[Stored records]
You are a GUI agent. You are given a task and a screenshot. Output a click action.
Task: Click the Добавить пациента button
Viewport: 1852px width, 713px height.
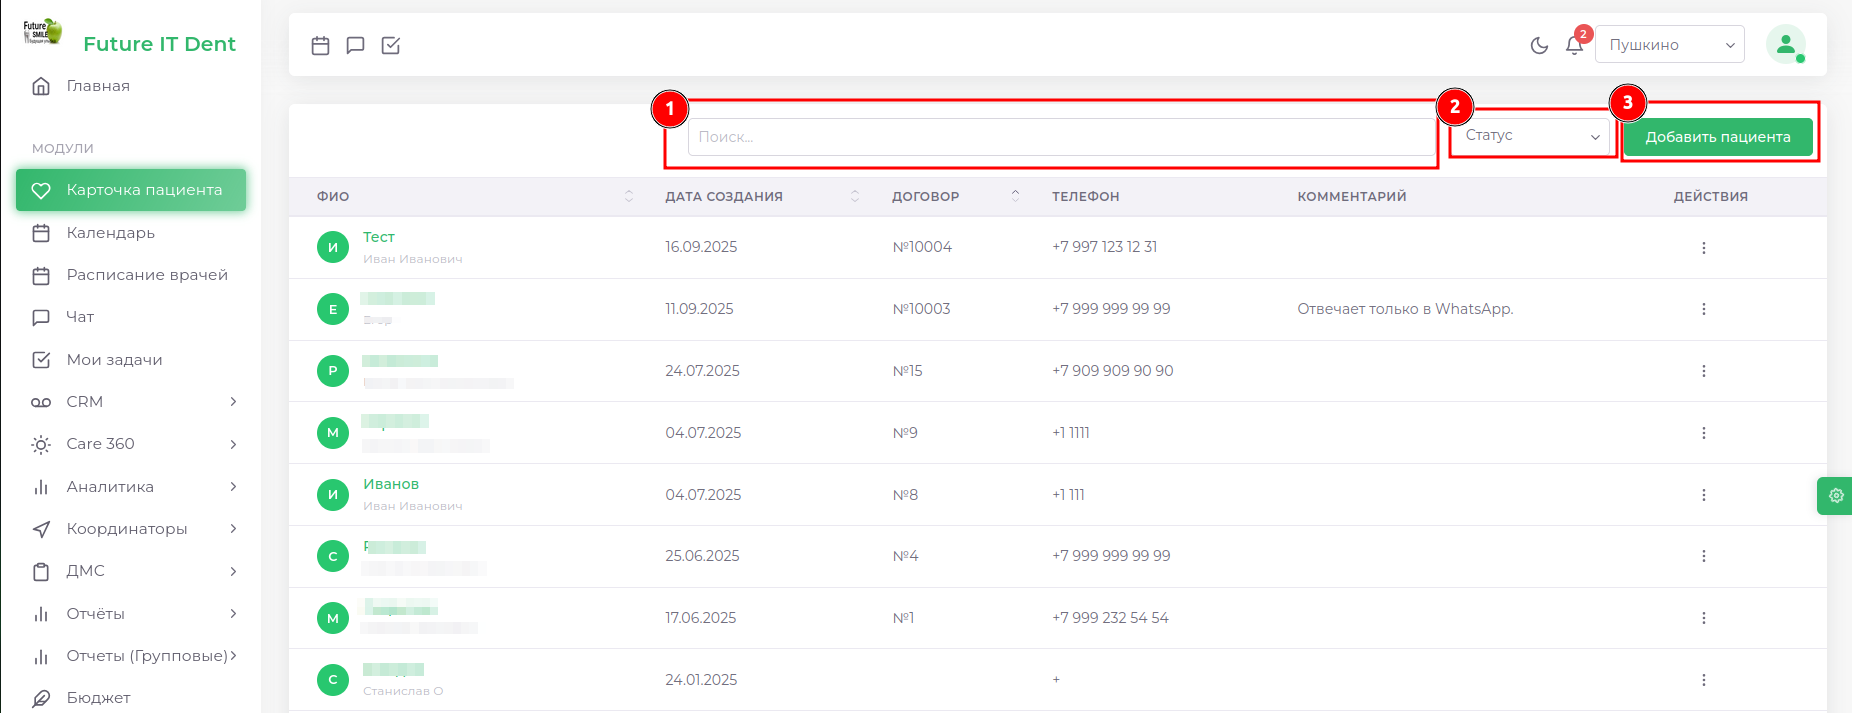click(x=1717, y=137)
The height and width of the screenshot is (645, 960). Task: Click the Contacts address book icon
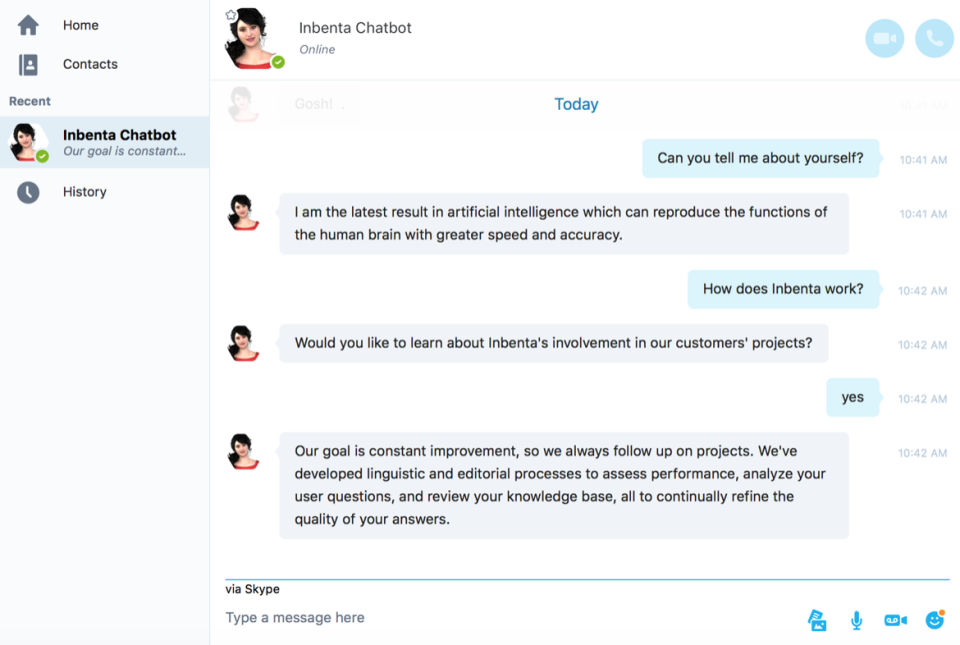[x=28, y=65]

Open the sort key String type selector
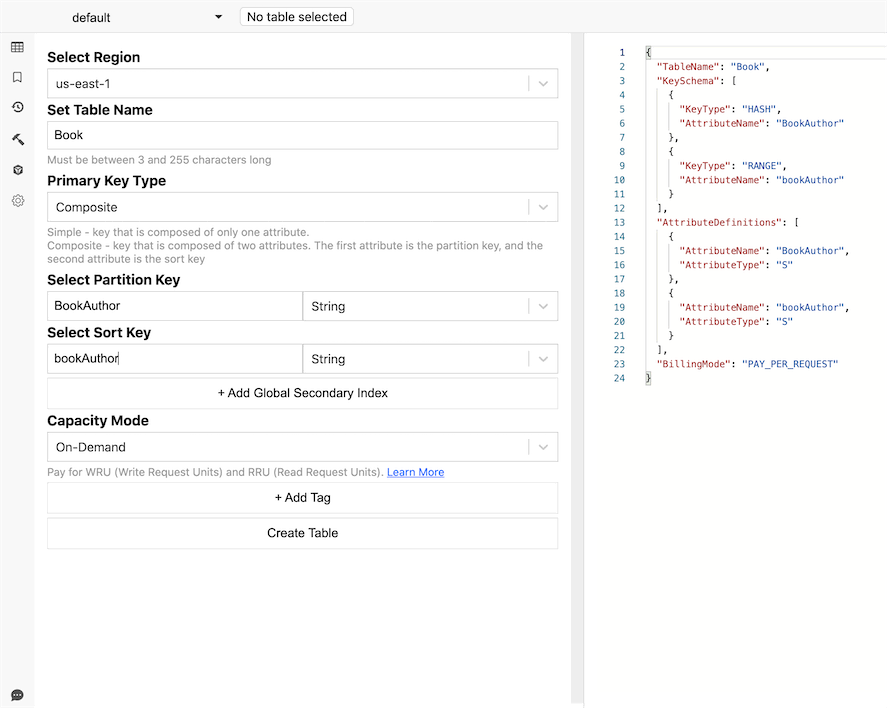(x=544, y=358)
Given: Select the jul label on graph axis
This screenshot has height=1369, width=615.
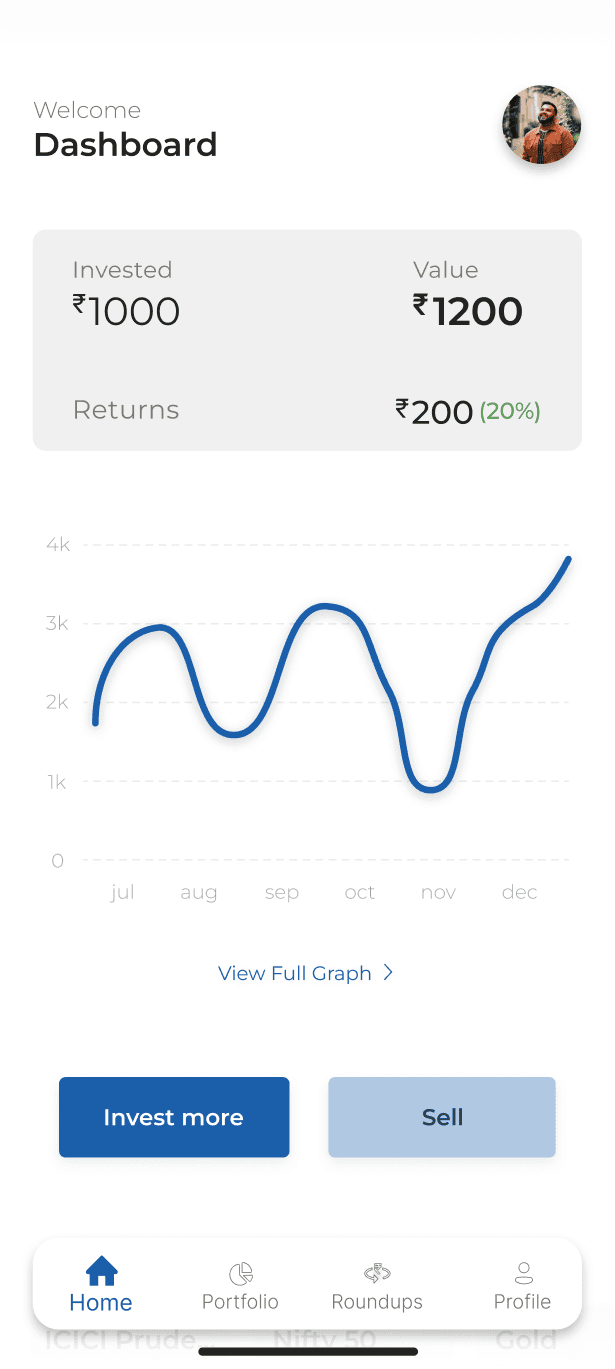Looking at the screenshot, I should point(122,892).
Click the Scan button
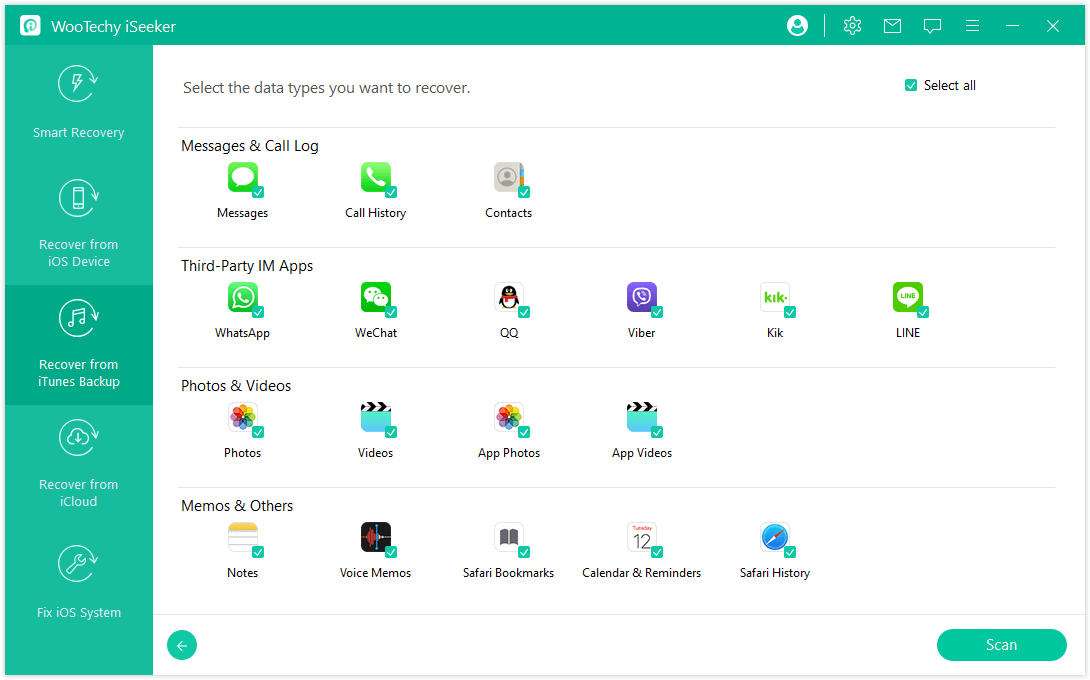This screenshot has width=1090, height=680. pos(1001,645)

### Work order
Exactly the lines from the one that contains "Viewport: 1852px width, 713px height." through the last line of the records should be set down, and the pictures should be dropped.

### Exercise solution
Viewport: 1852px width, 713px height.
click(x=1717, y=137)
The height and width of the screenshot is (645, 960). Task: Click the Contacts address book icon
[x=28, y=65]

Open the sort key String type selector
(x=544, y=358)
Given: Select the jul label on graph axis
This screenshot has height=1369, width=615.
Looking at the screenshot, I should point(122,892).
Click the Scan button
This screenshot has width=1090, height=680. pos(1001,645)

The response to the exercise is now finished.